With any change — no matter how small — comes challenge, however.
Under pressure to meet increasingly demanding federal and state academic benchmarks, many schools have cut back on formal physical education classes. While the National Association for Sports and Physical Education recommends schools provide 150 minutes a week of instruction, most schools are only able to squeeze in 30 minutes. Similarly, teachers report, using non-food rewards like computer time or extra recess time detracts from academic study. Treats are easier and — for cash-strapped teachers — cheaper.
"Our kids are so focused on math and reading … that they're missing out on something of equal value," Jones said. "Whether it's running, dancing or some kinds of sport, we should be instilling in our children a lifelong love for physical activity."
Schools also struggle to find a balance between what's healthy and what children like.
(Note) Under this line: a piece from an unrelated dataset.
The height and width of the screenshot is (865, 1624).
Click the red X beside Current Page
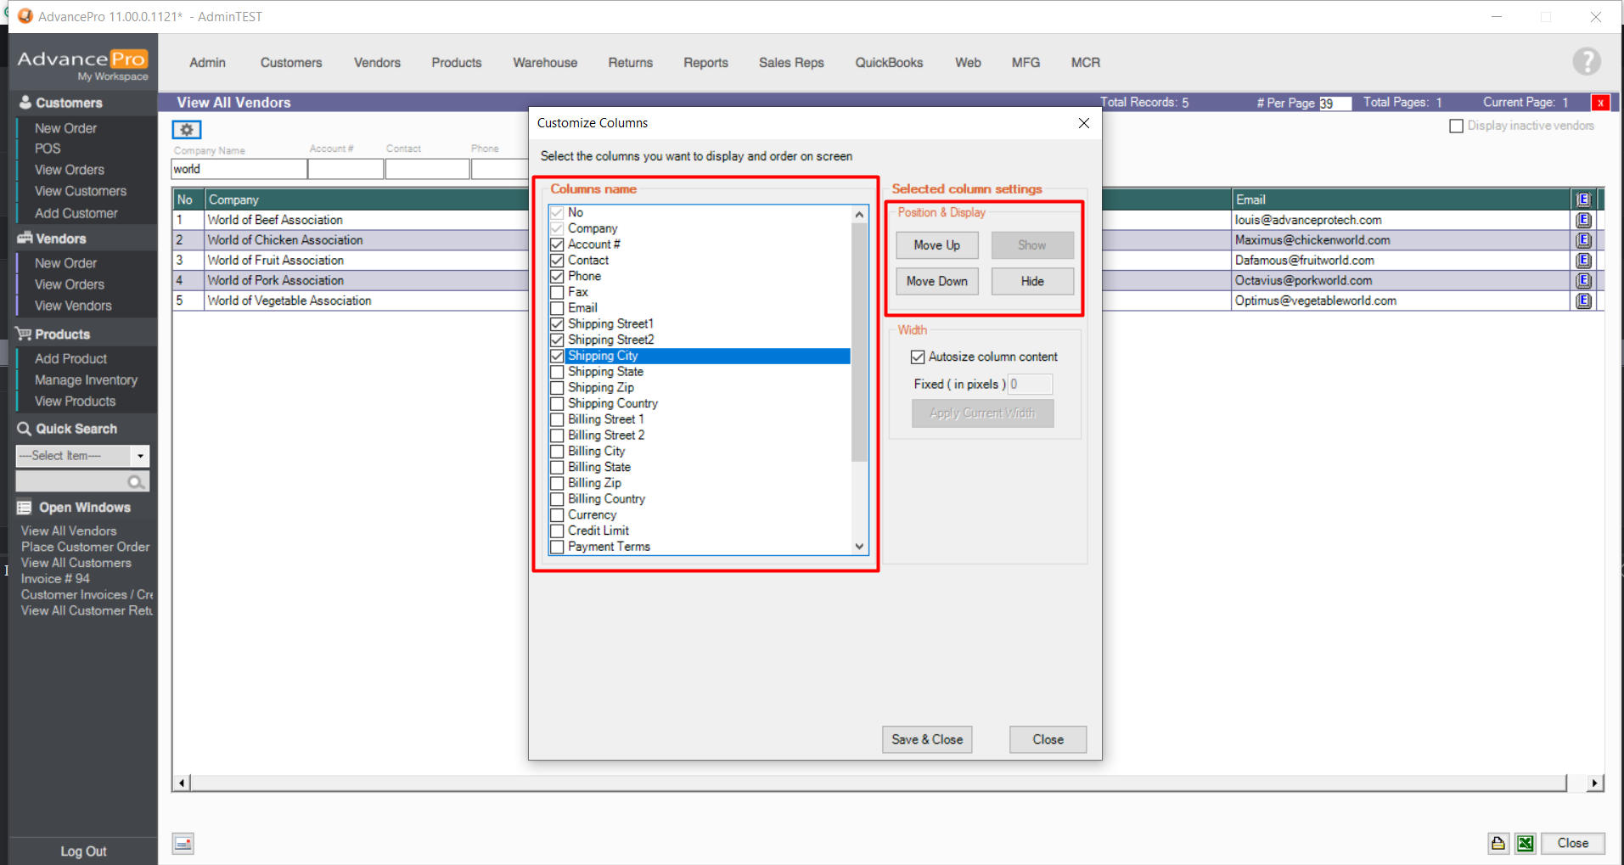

While class parties at Arcadia Elementary always include a veggie platter (per Gold Medal Schools recommendations), students invariably choose to eat doughnuts instead, Roylance said.
"I wish it was more motivating to students to say, 'If you're good, you'll get an apple,' " she said. "But it just doesn't work that way."
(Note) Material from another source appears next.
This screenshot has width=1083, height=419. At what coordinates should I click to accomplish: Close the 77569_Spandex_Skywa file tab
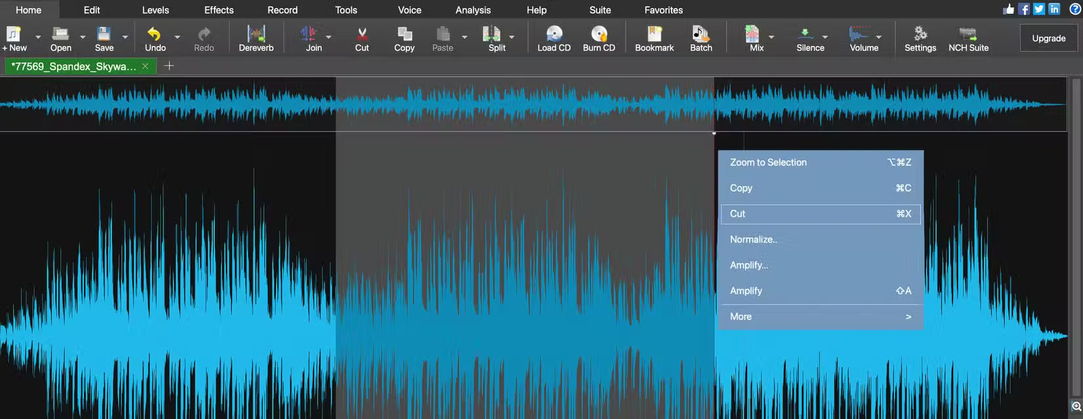coord(146,66)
Still, Roylance isn't giving up.
She announced plans last month (to the chagrin of her students) to do away with the traditional 30 minute lunch break, which children split between eating and play as they saw fit. Instead, students are given 15 minutes to play and 15 minutes to eat.
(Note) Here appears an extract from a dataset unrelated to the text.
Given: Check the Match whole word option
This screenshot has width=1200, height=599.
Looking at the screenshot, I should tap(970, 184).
"They're grumbling," she said. "It's cutting into their kickball time."
But, Roylance said, she's already noticing a change in student food choices. Instead of wolfing down three bites of pizza on the way to the playground, students are taking time to look over the fruits and vegetables on the school's "nutrition bar."
"We've got a long way to go yet," she said. "But hopefully, we're establishing patterns that will lead to healthier lifestyles for these kids."